Abstract: : Purpose: : The purpose of this study was to differentiate a virally transformed rat retinal ganglion cell line (RGC-5). This cell line exhibits several marker proteins characteristic of retinal ganglion cells, however it has a neuroepithelial morphology. Inducing morphological changes consistent with a neuronal phenotype may be one indication of differentiation of the RGC-5 cells. Methods: HNPE cells were seeded on collagen inserts in DMEM complete medium and grown to confluence for 3 days. RGC-5 cells were seeded in 6 well plates and after 1 hour the inserts containing the HNPE cells were added on top of the RGC-5 layer. After 5 days of co-culture the wells were observed by light microscopy to determine if any morphological changes had occurred. Currently we are treating RGC-5 with various doses of PEDF and other trophic factors as potential differentiating agents.
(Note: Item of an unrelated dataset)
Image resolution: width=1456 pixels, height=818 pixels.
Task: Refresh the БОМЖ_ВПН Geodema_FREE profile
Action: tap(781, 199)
Results: RGC-5 cells developed a more neuron-like appearance after incubation with HNPE cells for 5 days. The RGC-5 cells exhibited several neurites and a long thin axon extending from the cell bodies. The control RGC-5 cells, without co-culture, had a more flattened epithelial-like appearance, with short fat extensions. Conclusions: Differentiation factors secreted from HNPE cells induce a morphological change in the RGC-5 cells. One well characterized factor secreted by HNPE cells is pigmented epithelial-derived factor (PEDF). PEDF has neurotrophic, neuroprotective, and neurite growth-promoting activity and could be one of the factors contributing to the differentiation of RGC-5 cells. A differentiated population of RGC-5 cells could be useful to study various aspects of retinal ganglion cell biology.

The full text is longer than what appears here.